それを完全に再現したノアは、どこまで優しいんだ。こんなに優しいやつが俺なんかの嫁で収まっていいのか?
『いいに決まってるだろ。』
不思議なことにどこかから声が聞こえた。
『ノアは、お前の運命だ。お前の優しさに惹かれ、ここまでたどり着いた魂の半身なんだ。手放すんじゃねえぞ。』
すると、声はぱったりとしなくなった。
魂の半身…。
するりと納得できた。こいつを見て初めて俺が抱いた感情は「俺のものだ」。…そう言うことか。
器を片付けようと席を立とうとしたノアの手を掴み、胸の中に閉じ込める。
ノアは最初こそ驚いていたが、直ぐに俺の胸に擦り寄った。
「今すぐは難しいが、絶対結婚するぞ。いいな?」
「…嬉しい。俺をゴーティエのお嫁さんにして。ね?」
そして唇にキスをする。いつもの深いものではなかったが、時間が止まったかのように唇を重ね合わせた。

「もう!プロポーズならもっと場所を考えてよ!」
ミラが顔を真っ赤にして恥ずかしそうに怒っている。
シスターアンナも顔を真っ赤にして、だがこちらは
「まあまあ!お2人のこれからにも神の祝福があらんことを。」
と、涙ながらに拍手を送ってくれていた。
レオンは「そうか、ミラは場所が大事か…。」とぶつくさ言っている。
お前はプロポーズよりも先に、まず告白をしろ。

そんなこんなでどたばたと昼食の時間は終わっていった。
「プリンもっと食べたかった―。」
「ねー。」
そんな子供たちの声と共に。

昼からは、ノアも子供たちと一緒に遊んだり、レオンの訓練に付きあったりしていた。
レオンが最後に手合わせを!と頼んでいたので、やらせてやると、あっという間にのしてしまって慌てていた姿がまた可愛かった。

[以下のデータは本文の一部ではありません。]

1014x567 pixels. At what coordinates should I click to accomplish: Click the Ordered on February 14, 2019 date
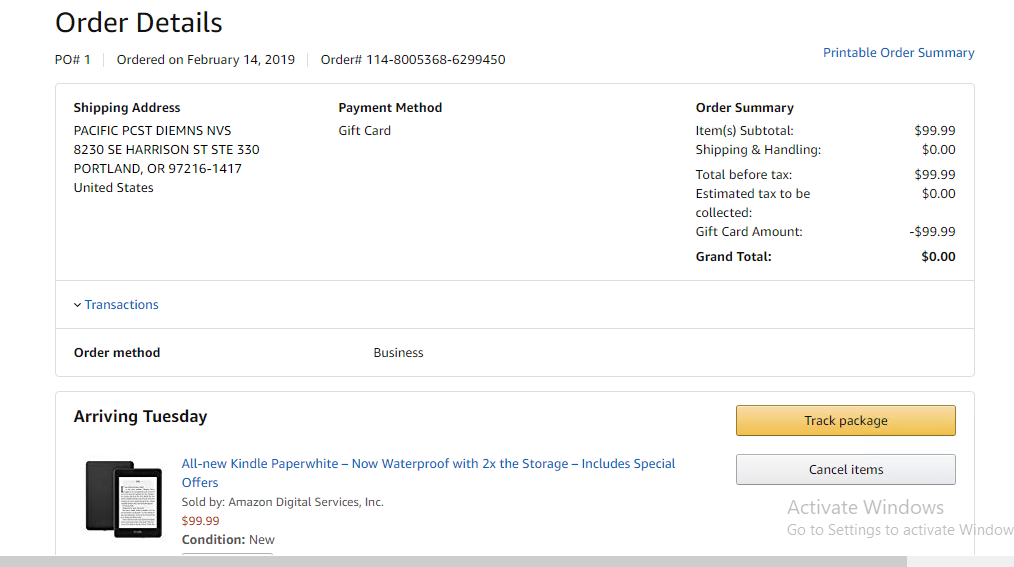click(206, 60)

まあ、レオンもこれで騎士になる現実の厳しさに気づいただろう。
最後にミラの作る夕食の手伝いをして、ノアの初めての孤児院訪問は終わった。

「じゃあ、またね!ノアさん!」
「ノアちゃん、またプリンとフィナンシェ作ってね!」
「またあそぼーね!」
ミラをはじめとした子供たちとすっかり仲良くなれたノアは、嬉しそうに
「うん、またな。」
と、また天使のような笑顔を向けていた。


数日後、今度はノアとの休みがかぶらないときに1人だけで訪れた時は、あからさまにがっかりされてほんのり傷ついた。
「だってノアさんともっとお話ししたかったのに!」
とは、ミラの話。
「ノアちゃんかわいーから好き―!」
…聞き捨てならねえな。
「ノア殿に今度こそ勝って見せようと訓練したのに!」
レオンよ、そりゃ十何年後の話だ。

そんな話を土産話にすると、ノアは嬉しそうに笑っていたから、まあ、いいけどな!